The video has caused controversy as line officers across the country decry the agency’s action as a violation of the officer’s First Amendment rights.
The problem with the video is not the content, which is a response to James posting a picture of the Columbus, Ohio police officer with the caption, “YOU’RE NEXT #ACCOUNTABILITY,” The issue is that the officer is wearing his police uniform and appears to be seated in a patrol vehicle.
A Cincinnati, Ohio police officer wore his uniform to a National Rifle Association rally and was disciplined for that act. The case reached the United States Supreme Court who ruled that the officer’s First Amendment rights were not violated because it was not his statements that created the issue, it was that the uniform appeared to indicate the tacit approval of the police agency to the platform of the NRA.

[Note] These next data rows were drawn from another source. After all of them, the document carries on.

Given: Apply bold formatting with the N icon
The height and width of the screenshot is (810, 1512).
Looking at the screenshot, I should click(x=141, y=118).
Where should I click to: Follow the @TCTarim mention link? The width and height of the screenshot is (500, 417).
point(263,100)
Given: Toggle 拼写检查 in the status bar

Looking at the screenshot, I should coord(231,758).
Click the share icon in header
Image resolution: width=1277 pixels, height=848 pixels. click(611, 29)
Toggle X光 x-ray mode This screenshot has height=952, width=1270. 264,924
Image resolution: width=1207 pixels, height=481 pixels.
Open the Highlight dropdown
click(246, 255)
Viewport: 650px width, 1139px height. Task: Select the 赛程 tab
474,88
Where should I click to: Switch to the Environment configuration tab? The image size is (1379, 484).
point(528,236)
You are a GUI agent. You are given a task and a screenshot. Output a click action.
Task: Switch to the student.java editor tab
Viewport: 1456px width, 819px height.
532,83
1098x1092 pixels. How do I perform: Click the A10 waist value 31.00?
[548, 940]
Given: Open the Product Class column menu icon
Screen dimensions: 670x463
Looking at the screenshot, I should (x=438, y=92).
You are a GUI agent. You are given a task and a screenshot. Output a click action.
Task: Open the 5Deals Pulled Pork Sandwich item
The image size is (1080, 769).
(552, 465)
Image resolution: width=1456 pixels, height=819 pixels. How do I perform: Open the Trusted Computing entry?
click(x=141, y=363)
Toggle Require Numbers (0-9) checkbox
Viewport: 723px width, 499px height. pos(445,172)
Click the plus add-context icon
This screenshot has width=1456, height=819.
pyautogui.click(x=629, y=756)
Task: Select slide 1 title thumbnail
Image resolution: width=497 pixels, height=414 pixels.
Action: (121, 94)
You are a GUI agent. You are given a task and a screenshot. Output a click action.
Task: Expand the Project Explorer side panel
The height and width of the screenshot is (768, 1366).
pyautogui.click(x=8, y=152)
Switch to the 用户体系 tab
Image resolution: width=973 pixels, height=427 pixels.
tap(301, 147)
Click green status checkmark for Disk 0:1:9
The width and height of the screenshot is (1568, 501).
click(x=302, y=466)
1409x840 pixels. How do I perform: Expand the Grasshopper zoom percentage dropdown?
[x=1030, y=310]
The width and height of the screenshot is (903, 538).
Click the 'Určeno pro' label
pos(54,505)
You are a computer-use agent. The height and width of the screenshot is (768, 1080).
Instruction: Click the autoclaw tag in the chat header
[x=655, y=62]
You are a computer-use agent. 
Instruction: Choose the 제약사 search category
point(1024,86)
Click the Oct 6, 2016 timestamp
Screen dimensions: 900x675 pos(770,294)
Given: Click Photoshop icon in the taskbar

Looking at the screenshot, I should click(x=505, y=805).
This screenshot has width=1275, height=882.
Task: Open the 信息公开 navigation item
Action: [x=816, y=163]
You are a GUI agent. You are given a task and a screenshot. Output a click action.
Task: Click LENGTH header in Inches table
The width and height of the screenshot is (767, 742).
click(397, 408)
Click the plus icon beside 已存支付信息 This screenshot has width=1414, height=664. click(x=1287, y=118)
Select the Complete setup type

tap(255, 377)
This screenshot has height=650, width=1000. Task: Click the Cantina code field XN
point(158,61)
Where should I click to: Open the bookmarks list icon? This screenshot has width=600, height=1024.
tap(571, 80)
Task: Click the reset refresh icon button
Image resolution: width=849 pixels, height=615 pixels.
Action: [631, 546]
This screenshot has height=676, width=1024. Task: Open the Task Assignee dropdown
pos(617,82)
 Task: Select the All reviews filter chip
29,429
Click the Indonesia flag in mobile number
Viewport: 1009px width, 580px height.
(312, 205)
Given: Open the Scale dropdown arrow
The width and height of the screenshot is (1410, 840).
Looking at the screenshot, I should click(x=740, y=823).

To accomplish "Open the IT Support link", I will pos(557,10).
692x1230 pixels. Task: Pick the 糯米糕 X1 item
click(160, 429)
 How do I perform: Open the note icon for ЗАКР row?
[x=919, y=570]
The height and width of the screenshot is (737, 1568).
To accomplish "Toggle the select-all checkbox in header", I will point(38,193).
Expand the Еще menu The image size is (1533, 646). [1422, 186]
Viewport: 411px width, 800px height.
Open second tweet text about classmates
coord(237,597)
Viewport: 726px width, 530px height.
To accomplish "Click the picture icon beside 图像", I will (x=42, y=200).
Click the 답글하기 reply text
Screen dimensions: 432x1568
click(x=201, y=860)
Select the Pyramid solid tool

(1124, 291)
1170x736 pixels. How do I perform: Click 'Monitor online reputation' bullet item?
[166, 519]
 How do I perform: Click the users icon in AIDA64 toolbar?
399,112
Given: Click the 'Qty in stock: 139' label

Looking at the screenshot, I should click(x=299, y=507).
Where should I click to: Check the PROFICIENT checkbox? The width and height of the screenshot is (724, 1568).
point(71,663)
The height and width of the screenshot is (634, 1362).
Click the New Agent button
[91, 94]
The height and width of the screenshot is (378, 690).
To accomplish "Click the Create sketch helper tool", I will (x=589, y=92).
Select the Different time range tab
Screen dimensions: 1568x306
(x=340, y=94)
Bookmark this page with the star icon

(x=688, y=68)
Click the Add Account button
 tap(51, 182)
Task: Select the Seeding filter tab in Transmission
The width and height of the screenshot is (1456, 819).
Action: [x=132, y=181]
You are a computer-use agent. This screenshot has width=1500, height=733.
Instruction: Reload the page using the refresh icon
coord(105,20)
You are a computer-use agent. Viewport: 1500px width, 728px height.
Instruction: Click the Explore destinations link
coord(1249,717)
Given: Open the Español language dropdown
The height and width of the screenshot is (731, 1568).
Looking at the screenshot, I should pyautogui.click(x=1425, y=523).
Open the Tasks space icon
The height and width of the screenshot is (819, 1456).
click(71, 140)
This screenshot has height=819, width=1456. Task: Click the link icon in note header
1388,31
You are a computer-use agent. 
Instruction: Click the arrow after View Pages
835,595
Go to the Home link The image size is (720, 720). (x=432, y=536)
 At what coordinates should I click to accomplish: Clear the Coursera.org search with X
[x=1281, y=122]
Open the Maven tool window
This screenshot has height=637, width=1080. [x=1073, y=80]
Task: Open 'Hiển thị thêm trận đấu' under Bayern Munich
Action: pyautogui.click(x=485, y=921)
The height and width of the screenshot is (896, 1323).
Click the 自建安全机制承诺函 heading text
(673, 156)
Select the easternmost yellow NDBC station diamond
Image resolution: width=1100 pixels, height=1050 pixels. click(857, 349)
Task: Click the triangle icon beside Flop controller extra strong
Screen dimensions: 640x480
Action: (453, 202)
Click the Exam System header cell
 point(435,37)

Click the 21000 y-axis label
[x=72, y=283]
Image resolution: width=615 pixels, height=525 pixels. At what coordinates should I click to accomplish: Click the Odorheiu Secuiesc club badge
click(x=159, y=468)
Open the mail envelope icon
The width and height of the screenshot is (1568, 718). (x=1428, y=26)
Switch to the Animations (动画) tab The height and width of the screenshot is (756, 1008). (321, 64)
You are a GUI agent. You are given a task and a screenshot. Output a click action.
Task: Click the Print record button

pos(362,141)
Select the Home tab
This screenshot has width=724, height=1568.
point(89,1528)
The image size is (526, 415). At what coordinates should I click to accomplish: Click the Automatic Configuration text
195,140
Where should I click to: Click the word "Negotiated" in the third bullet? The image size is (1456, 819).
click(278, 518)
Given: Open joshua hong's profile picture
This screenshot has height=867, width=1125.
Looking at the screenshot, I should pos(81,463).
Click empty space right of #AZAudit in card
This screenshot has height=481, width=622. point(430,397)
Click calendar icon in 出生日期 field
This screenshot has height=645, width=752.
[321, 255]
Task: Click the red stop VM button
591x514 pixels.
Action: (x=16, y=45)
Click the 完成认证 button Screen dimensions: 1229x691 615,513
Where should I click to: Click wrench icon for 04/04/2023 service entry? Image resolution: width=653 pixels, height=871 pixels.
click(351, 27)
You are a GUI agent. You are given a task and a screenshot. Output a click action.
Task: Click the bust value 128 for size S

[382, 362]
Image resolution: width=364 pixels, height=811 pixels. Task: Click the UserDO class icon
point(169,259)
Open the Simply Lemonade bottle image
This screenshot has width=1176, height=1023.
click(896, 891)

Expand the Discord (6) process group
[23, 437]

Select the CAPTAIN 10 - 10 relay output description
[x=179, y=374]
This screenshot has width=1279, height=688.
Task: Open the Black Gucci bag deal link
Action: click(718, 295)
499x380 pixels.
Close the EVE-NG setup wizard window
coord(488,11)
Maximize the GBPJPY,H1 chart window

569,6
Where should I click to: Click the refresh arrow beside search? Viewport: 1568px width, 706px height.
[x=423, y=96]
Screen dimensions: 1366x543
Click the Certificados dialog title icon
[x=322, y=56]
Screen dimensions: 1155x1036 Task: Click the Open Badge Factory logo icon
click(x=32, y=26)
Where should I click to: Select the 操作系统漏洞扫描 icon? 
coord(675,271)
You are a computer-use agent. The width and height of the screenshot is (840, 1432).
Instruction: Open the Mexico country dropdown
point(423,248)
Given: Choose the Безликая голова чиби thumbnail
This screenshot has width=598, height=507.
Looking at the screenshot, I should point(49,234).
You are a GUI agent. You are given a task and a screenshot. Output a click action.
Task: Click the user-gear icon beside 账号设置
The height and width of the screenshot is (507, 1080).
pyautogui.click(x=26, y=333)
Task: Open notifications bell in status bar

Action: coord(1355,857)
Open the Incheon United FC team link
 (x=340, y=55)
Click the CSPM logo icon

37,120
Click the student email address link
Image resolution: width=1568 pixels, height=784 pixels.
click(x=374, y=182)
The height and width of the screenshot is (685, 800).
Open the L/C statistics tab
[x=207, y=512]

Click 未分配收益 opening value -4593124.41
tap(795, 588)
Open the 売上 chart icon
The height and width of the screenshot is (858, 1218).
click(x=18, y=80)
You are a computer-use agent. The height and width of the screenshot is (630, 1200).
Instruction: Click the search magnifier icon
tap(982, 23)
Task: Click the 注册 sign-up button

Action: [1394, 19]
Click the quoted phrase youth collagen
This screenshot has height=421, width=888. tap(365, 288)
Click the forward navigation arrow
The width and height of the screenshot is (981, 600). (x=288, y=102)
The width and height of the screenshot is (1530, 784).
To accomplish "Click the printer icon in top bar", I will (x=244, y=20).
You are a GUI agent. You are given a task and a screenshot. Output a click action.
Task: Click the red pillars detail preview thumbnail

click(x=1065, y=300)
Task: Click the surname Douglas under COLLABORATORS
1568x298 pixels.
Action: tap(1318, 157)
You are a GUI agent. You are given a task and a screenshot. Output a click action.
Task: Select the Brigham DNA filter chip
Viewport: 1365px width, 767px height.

Mr. James seeks a platform to keep him relevant and “trending,” He lives in an alternate world where reality is whatever he wants it to be where ignorance is bliss. He needs to be challenged and laughed out of the real world, but not in the uniform of the employer.
The action of the Columbus police officer was both reasonable and necessary in the given circumstance as time and distance did not permit other option(s). The officer saved serious injury or death to an unarmed female about to be stabbed.
It is sad that people use their celebrity status to espouse trash about topics they know little or nothing about, but that is the world in which we live.
United States Court of Appeals,Sixth Circuit.
Harry D. THOMAS, Plaintiff-Appellee, v. Lawrence WHALEN and Edward Ammann, Defendants-Appellants, City of Cincinnati, Defendant.
No. 93-4129.
Decided: April 21, 1995
This case stems from disciplinary action taken by police department officials against a Cincinnati Police Division officer who made several unauthorized public presentations -both oral and written-on behalf of the National Rifle Association, while wearing official insignia and identifying himself as a Cincinnati Police lieutenant. Alleging harassment and retaliation for the exercise of his free speech rights, the lieutenant, Harry D. Thomas, brought a civil rights action under 42 U.S.C. § 1983 against his supervisors, Chief of Police Lawrence E. Whalen and Assistant Chief of Police Edward Ammann, as well as the City of Cincinnati. In response to the defendants’ motion for summary judgment, the district court dismissed the complaint against the City but denied summary judgment to Chief Whalen and Assistant Chief Ammann. They have appealed the district court’s order.
Because we find that the defendants took reasonable administrative action to preclude Lt. Thomas from exploiting his uniform and his position in the police department, while continuing to honor his First Amendment right to debate the propriety of gun control legislation, we conclude that the defendants did not violate a “clearly established right” belonging to the plaintiff. It follows that the two individual defendants were entitled to qualified immunity from suit and that the complaint against them should likewise have been dismissed. We, therefore, reverse the judgment of the district court.